Signal processing has traditionally been the realm of DSP processors (for low sample rate applications) and ASICs (for high sample rates). Recently the FPGA has emerged as an alternative option for DSP designers. The FPGA is organized as an array of logic elements and programmable routing resources used to provide the connectivity between the logic elements, I/O pins and other resources such as on-chip memory, digital clock managers, embedded hardware multipliers, embedded microprocessors and multi-gigabit transceivers. A large number of transistors are used to support the programmable routing resources.

As a result, an FPGA is a highly configurable device that can be used to construct customized, and yet reconfigurable, data paths to solve the problem at hand. Additionally, the significant combined computational power of dedicated DSP resources such as 500+ multipliers, accumulators, distributed and block memory, and shift-register logic allows the implementation of highly parallel structures that support computational throughput rates approaching that of today’s ASICs.

The FPGA approach to signal processing provides a high-performance, highly flexible, miniature silicon foundry at your disposal, with a turn-around time of hours instead of the months or even years required for many complex ASICs.

Software Defined Radios

A software defined radio is a radio made from reconfigurable/programmable general-purpose components. It is the programming of these components that define its operational characteristics. For instance, bandwidth and modulation (ssb, cw, am, fsk, psk, qpsk, etc.) are completely determined by how the reconfigurable parts are programmed, not by hardware such as filters, mixers, amplifiers or other “traditional” components. Figure 1 illustrates the architectural simplicity of this radio.

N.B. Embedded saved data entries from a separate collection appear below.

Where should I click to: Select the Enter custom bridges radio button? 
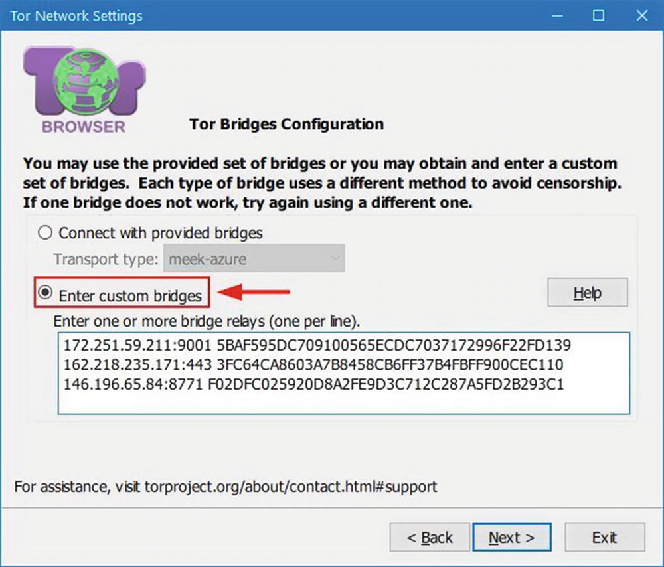[x=45, y=292]
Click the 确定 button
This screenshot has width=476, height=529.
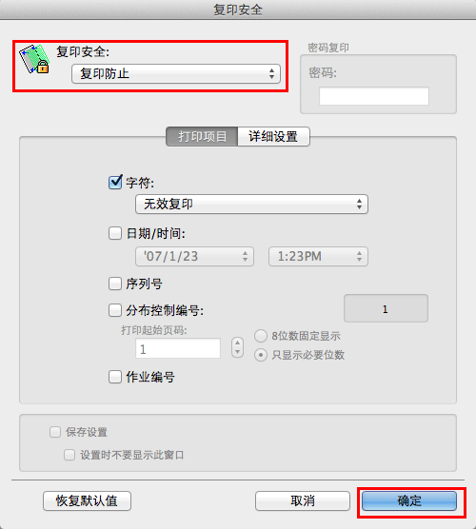[x=409, y=501]
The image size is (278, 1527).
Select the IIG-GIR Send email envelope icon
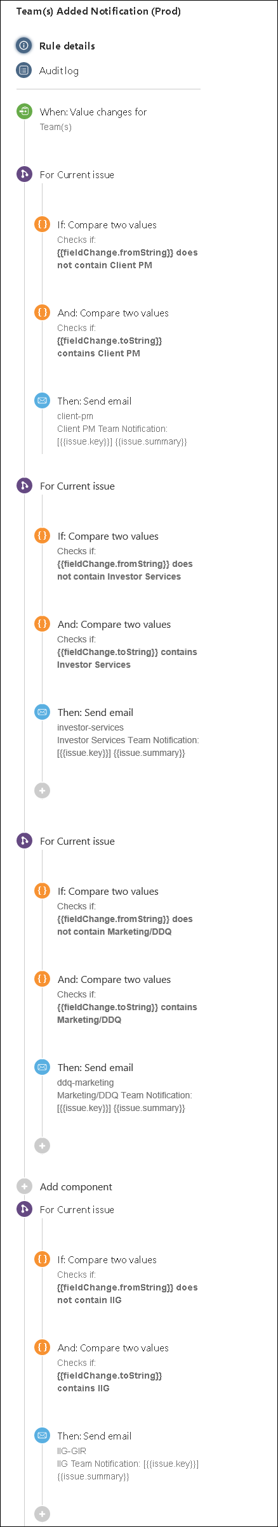(x=42, y=1436)

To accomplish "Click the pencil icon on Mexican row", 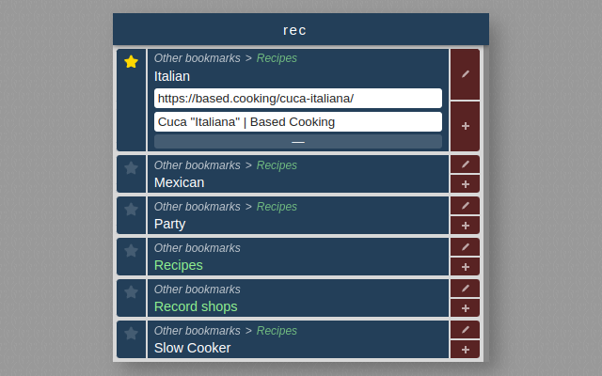I will tap(465, 165).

Although millions of transistors are required, modern semiconductor manufacturing techniques make the cost per transistor less than that of a one turn wire loop serving as an inductor. The radio uses multiple sampling rates for signal processing. The high-speed work is done in the FPGA while the audio bandwidth work is done in the DSP—a rather perfect division of labor, with each signal processing component doing what makes the most sense.

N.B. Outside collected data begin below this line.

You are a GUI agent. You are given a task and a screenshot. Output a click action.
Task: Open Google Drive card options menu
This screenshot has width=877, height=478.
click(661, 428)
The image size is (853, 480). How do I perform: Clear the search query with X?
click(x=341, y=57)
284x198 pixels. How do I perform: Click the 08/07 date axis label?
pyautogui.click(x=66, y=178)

Prior to 1956 there were two primary methods for generating single sideband (SSB) signals: phasing and filtering. Each had pros and cons. The phasing method required a circuit that generated a 90-degree phase shift across the audio frequency range (300-3000 Hz). Deviations from 90 degrees resulted in less suppression in the unwanted sideband signal. The filtering method, using crystal and mechanical filters, eventually won out. In 1956, Donald Weaver developed a third method that used filters and phase shifts, although the filters were low-pass, not band-pass, and the phase shifts were fixed with respect to frequency. However, the technology was not quite up to the task, and the filtering approach worked well, so the new “Third Method” was not adopted.

The main problems of DC offset and filter gain-phase match, which prevented the idea from being adopted in 1956, simply do not exist in today’s DSP implementation. Applying Weaver’s technique in DSP hardware is quite easy.

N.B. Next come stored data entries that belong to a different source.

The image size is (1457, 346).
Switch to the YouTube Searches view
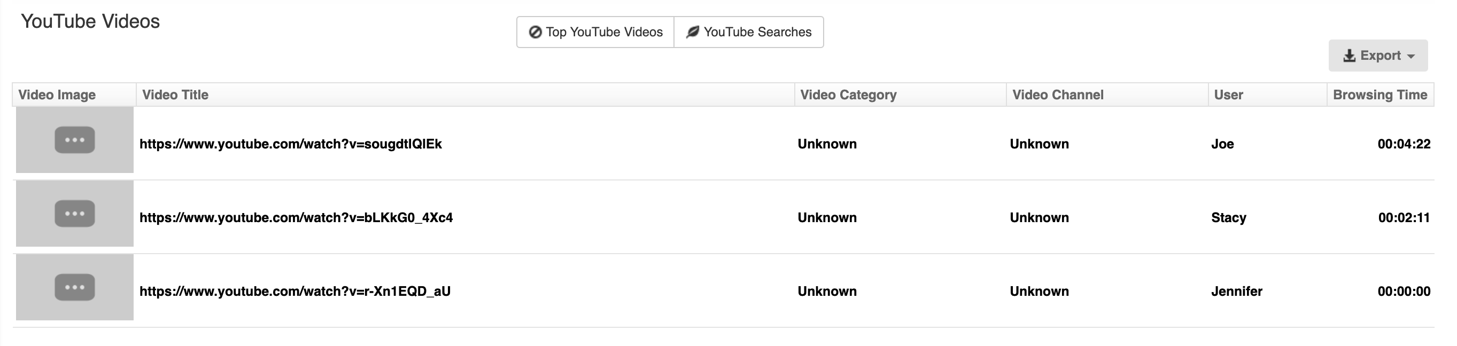pos(749,32)
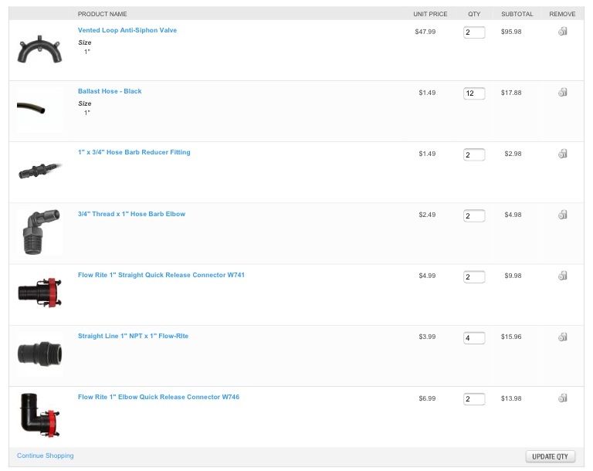Remove Flow Rite Straight Connector W741

click(562, 276)
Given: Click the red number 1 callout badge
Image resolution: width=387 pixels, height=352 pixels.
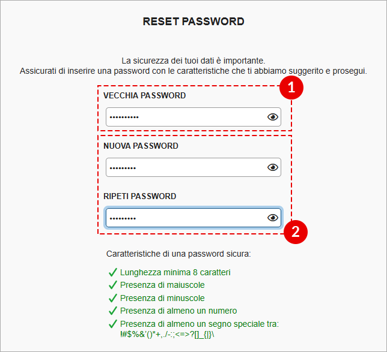Looking at the screenshot, I should point(291,88).
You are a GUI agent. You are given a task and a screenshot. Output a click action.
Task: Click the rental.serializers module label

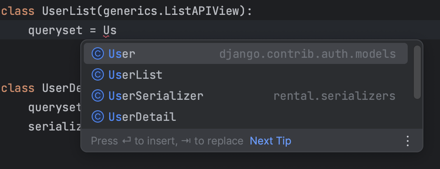point(334,96)
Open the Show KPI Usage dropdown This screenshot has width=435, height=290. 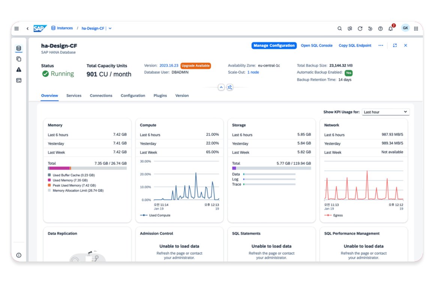pos(386,112)
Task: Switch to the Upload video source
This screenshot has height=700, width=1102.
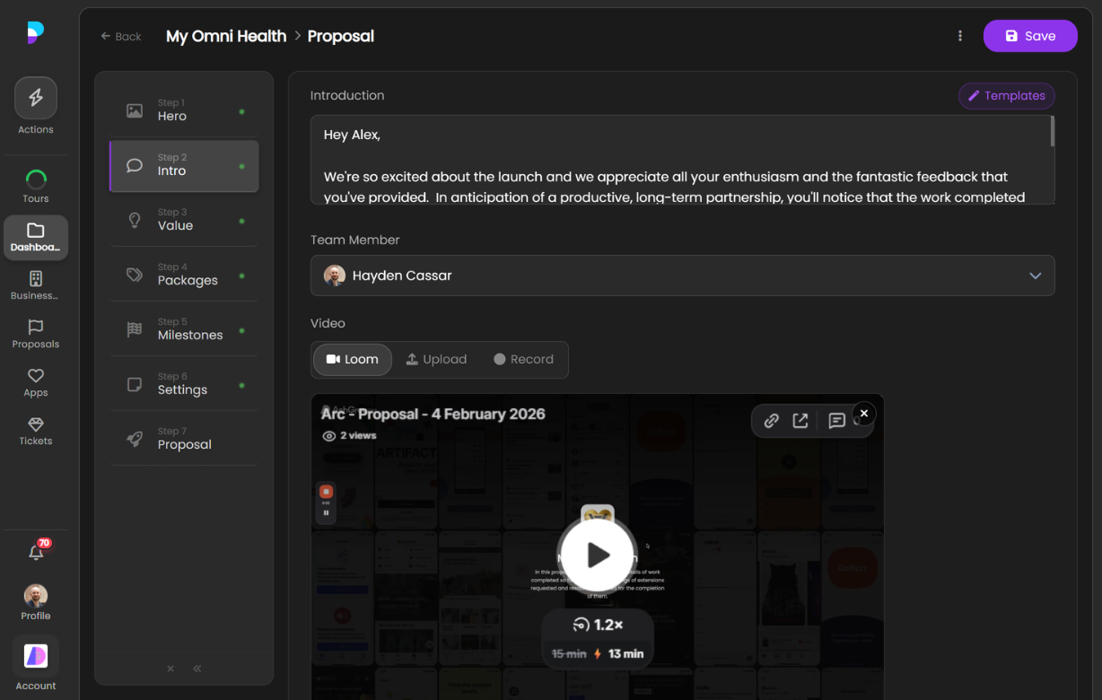Action: tap(436, 359)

Figure 2 shows a block diagram of a simple SSB generator using Weaver’s scheme. To provide a recognizable shape to the spectrum, a weighted sum of sine waves is used as the audio input. The first translation and filtering operation centers the desired sideband around DC and removes the other sideband. Then it is a simple matter to up-convert this complex (I & Q) signal to the desired RF frequency. The output of the final two mixers is either summed or differenced to get the upper or lower sideband. The spectra shown in Figure 2 tell the story.

The previous simplified example shifted the upper sideband to approximately 25 kHz. The actual radio will need to go far higher, to almost 30 MHz. To accomplish this, multistage, multirate filtering is required. The MathWorks filter design tools can simplify this design job.

Naturally, to cover the 30 MHz HF spectrum, a sampling clock of greater than 2x30 MHz is needed. The SignalMaster onboard 64 MHz clock satisfies this requirement. For voice communications, the desired audio sampling rate is around 8000 Hz, and a decimation factor of 64e6/8192 = 7812.5 Hz is a good fit. Focusing on the receiver for a moment, the first stage of filtering will be a cascaded integrator-comb (CIC) filter since it maps very well to Virtex-II FPGA hardware. The remaining receiver filters will be FIR decimators or interpolators for the transmit chain. The filter processing is as follows: CIC (D=64), FIR_1 (D=8), FIR_2 (D=8), FIR_3 (D=2) for an overall sample rate reduction of 64*8*8*2=8192. The last filter (D=2) determines the ultimate audio frequency response characteristics. It is trivial to change the filter characteristics since they are all defined by software.